Passage shown →
....................

By the time you read this you may be tired of hearing about ChatGPT the OpenAI chatbot application or even its rival Bard, the experimental conversational AI service that has been introduced by Google. But whether or not these innovations have been over-hyped, there’s no doubt that they are finding wide application across multiple use cases. By Ralf Gladis, CEO, Computop .
Despite only being launched for public use at the end of November 2022, ChatGPT is already being used to create personalised, automated answers to customer inquiries across the eCommerce industry and marketing departments are relying on its language processing abilities to curate content for social media and online marketing campaigns. Students are also finding its capacity for crafting responses to their questions helpful when it comes to writing essays. Such is its popularity it attracted 13 million individual active users per day just two months after its launch.
ChatGPT is of course, the free, user-friendly frontend behind which sits complex technology known as generative AI. Generative AI is described by the World Economic Forum as ‘a category of AI algorithms that generate new outputs based on the data they have been trained on’. Like traditional AI, it uses neural networks that allow it to recognise patterns and make predictions, but generative AI also creates content in the form of images, text and audio. This significant progression means that in future we are likely to see the impact of generative AI across multiple industries, including payments.
Let’s have a look at how this might develop:
AI-enabled chatbots are already making their mark on social media platforms where they support sellers to deliver a vastly improved customer service that enables instant responses to customer inquiries. But there is no reason why these interactions couldn’t lead to transactions enabled through AI APIs. These could facilitate biometrics such as face recognition that, in turn, would connect to a payment mechanism such as ApplePay or GooglePay to complete the transaction. One thing that any merchant would have to ensure before using AI bots however, is that they behave well and are trained to be polite with customers at all times!
Companies that provide online or phone support to customers are already utilising AI to provide them with information about their customers to inform the conversation. Using generative AI, however, delivers information on a much wider range of topics and in much greater depth which would allow the AI to manage a bigger number of interactions freeing agents up to deal with more complex tasks. If customers then want to make a payment, as with social commerce, an AI user interface could use payment APIs that would enable payment through biometric authentication, or through a series of ‘if this/then’ conditional rules.
It is also exciting to think about AI behind personal assistants like Alexa or Siri. If a customer wants Siri to book event tickets or a hotel it requires machine-to-machine interfaces to automatically process the booking and the payments for customers. Obviously, there are many tasks that are given to a personal assistant and many hotels, ticket shops and retailers that consumers want to buy from. Providing APIs to handle all of this is a task that would require less AI but a lot more in terms of global standardisation and hard programming work.
AI is already having a significant impact on the payments industry by enabling a deeper understanding of customers and customer behaviour which is improving payments services. However, generative AI can take improvements a step further by processing more data at a faster rate which will help to provide real time insights, improve procedural efficiency and allow companies to meet regulatory compliance more easily.
One of the biggest contributors to credit card fraud in recent years has been the growth in eCommerce ‘Card Not Present’ transactions. Payment processors, like Computop, are already incorporating AI and machine learning to assess past data that can be used to help combat these fraud attempts. However, because generative AI is about creating content based on existing data, in helping to manage fraud, it would be best used to help construct messages to customers or new fraud rules, or through machine learning models, assess the performance of these rules to identify if they are working and boosting performance. If an AI model can reliably filter out low risk fraud alerts, manual reviewing efforts can be reduced, saving organisations time and resource costs. However, the challenge for AI in fraud prevention is to avoid biased results that might result from unbalanced training data leading to unfair judgement of skin colour, nationalities etc.

....................

Information shown →

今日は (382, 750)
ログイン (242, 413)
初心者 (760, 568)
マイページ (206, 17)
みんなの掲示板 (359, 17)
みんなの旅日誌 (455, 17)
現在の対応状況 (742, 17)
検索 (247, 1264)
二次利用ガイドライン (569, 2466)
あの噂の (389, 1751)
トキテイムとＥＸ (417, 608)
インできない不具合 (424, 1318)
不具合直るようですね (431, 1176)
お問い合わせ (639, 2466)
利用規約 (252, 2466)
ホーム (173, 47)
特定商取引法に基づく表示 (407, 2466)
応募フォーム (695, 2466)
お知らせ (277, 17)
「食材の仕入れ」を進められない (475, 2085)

....................

Work item →
Answer these questions using the article on generative AI in payments:
(a) How many individual active users per day did ChatGPT attract two months after its launch?
(b) How does the World Economic Forum describe generative AI?
(c) What does the article name as one of the biggest contributors to credit card fraud in recent years?
The records have no connection to the article on generative AI in payments.

Answer for this exercise →
(a) 13 million.
(b) As "a category of AI algorithms that generate new outputs based on the data they have been trained on."
(c) The growth in eCommerce "Card Not Present" transactions.